I kept saying I would write about my races last season.  After each race I would make a mental note to put the experience into writing,  but then it would already be time for my next race and I would decide that it would be best to write a recap of a few races… an overview of the season so far… a mid-season update… and then my season was over.  Hurrah! I can write about the entire year!  And now I am mid-way through my 2016 season, and I have yet to write about any of my races.

So here we are.  Less than 90 days out from the Rio Olympics.  Before I can summarize my 2015 season of racing I have to first drop a “holy crap! I’m going to the Olympics”!  Flash back 4 years ago and I was likely a little drunk and crashing with some law school friends deciding what to do about my Olympic appeal and my sudden state of homelessness and unemployment.  Beer.  Dancing.  That’s what I did… mostly.  I also found myself sobering up doing 400s on the track and hammering out long runs with my buddy Jaime heckling me from his bike.  I was fortunate to have some really great friends at Michigan State who helped kick start an online campaign to get me to the Olympics, reminded me that I did in fact like being a lawyer, and offered to go for more than a few liquid lunches… all of which gave me the space and time I needed and I appreciate that they never once asked me why the hell I was still sleeping on their couch.  We all know the story.  The Olympic appeal campaign didn’t succeed, I broke my ankle soon after, I stabbed myself with a safety pin at World Champs 2013 and came back to break the Canadian Marathon Record that Fall. 

Since 2012 the goal has been Rio.  Specifically, the marathon.  Everything had been geared towards running an Olympic qualifier sometime in 2015 and to demonstrate fitness Spring 2016 to punch my ticket early and avoid any of the drama (read politics) of my 2012 season.  Then that fat foot thing happened and suddenly it seemed as though everything would be derailed.  And then “BOOM” (yep, I’ll jump on the “boom” bandwagon) everything suddenly was on a new track (excuse the pun).

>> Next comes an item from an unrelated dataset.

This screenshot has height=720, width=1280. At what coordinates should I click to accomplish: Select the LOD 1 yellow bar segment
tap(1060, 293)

2015 opened up with the NYC half marathon, the Modo 8k in Vancouver for fun and then the Stanford Invitational 10,000m.  NYC half went well, but was not anything I was overly thrilled about.  The 8k was a solid workout effort that I followed up with 3k, 2k, 1k with Dayna Pidhoresky.  I had hoped that the Stanford race would have a bunch of girls chasing the World standard of 32:00… what I got was Flannigan and an Ethiopian going low 31 min pace and me running a solo 32:11.  I was happy with the PB but was worried that I was not going to be able to put together an event to qualify for World Champs.  A week or so later I learned that my 32:11 might not be good enough for Worlds 2015 but it was good enough for the Olympics! Rio standard had been set at 32:15… I had done it! I had made the Olympics!!?? Wait… what? The 10,000m?  But I’m a marathoner.

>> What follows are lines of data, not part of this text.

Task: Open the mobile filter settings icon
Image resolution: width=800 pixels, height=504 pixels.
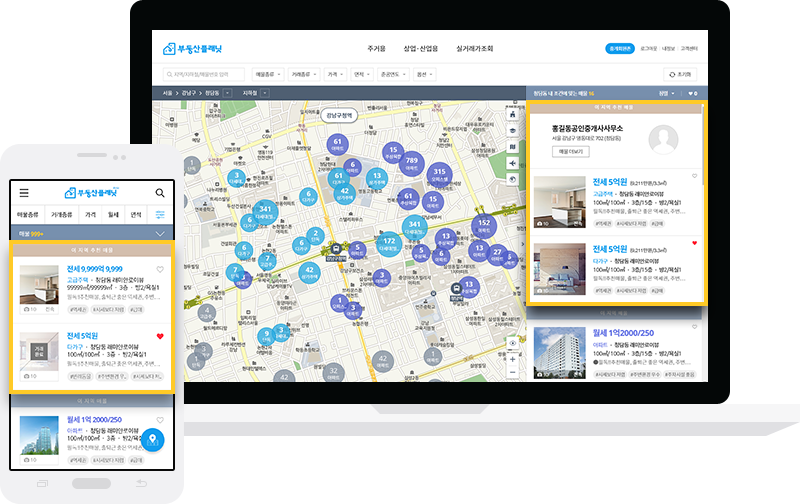Action: [160, 214]
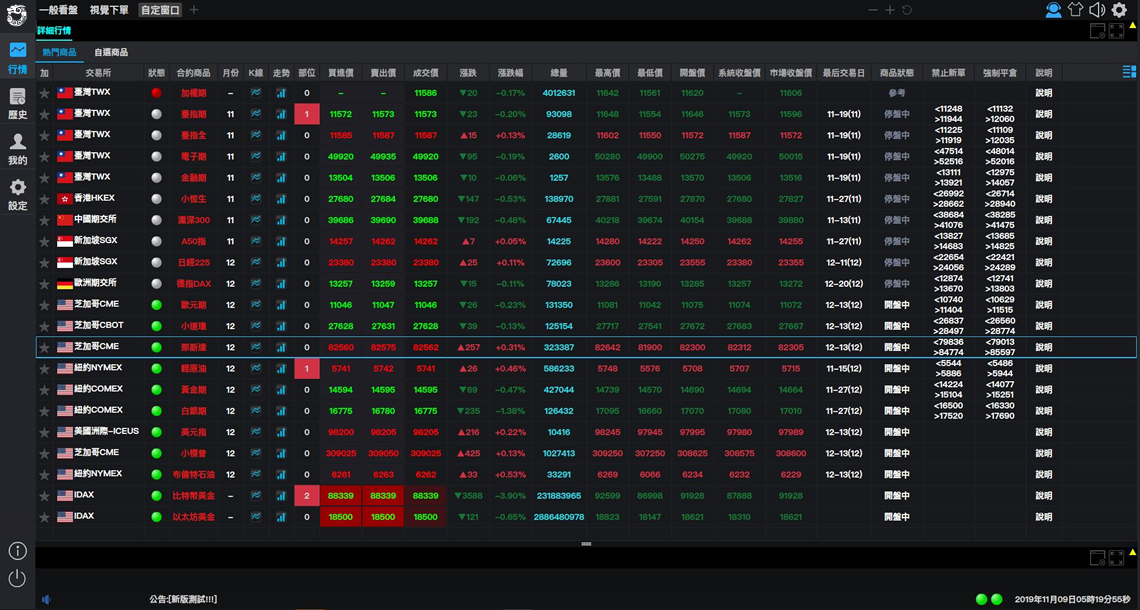Open K線 chart icon for 臺指期 row
The image size is (1140, 610).
[256, 114]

Next up came the Toronto Yonge Street 10k, Payton Jordon Invite, Ottawa 10k/National Championships, and Calgary Half marathon/National Championships.  Flying into Toronto I had the confidence that I had broken 32 minutes on that course before (2013) and had the goal of doing it again.  Thanks to a fast pace set by Tarah Korir off the start, I came in with a 31:48.  Two weeks later I was toeing the line with my teammate Natasha Wodak to chase a sub 32. We both did it… Natasha a tid bit quicker than me ;P getting the Canadian record in 31:41 and I came across in 31:46.  Maybe it was because most of our Canadian distance crew was there cheering, maybe it was because I was able to share the experience with Natasha… but it wasn’t until that race that it really set in that I had an Olympic standard (and the World champs monkey off my back).  Don’t ask me why, but the original plan was to run World standard in the 10,000m then jump back up to the marathon for Pan Ams and then maybe try to run the 10,000m again at Worlds… Why I was signing up for such torture? Perhaps because I was still thinking “but I’m a marathoner”.  Then Ottawa 10k happened.  Damn, I like consistency… I ran 31:49.  Natasha and I lined up and stuck on the Kenyans as long as we could.  We raced like we belonged up there with those girls and my brain caught up with my body and I realized… “hey, but maaaaaybe I’m also a 10,000m runner”.  I met with my coach that week and we changed the plan to do Pan Ams 10,000m, Worlds 10,000m and then shoot for a Fall marathon to try and knock out standard there too (cuz to quote my coach “I just think doubling at Rio would be really cool”).  At the end of the week I was boarding a flight to Calgary for the Canadian half marathon champs and had a new game plan.

June was pretty much a training month with a small 5k on the roads in California (I will always regret being too afraid to head down to Portland to run that 5 on the track) and the Scotia Bank Vancouver Half at the end of the month. 

I entered the Canadian track champs to run the 5,000m mainly to get more experience racing on the track, but also to test out racing in spikes.  I finished second to Nicole Sifuentes’ awesome kick while wearing a pair of “spikes” that were basically flats with small pins… baby stepping that whole spike thing.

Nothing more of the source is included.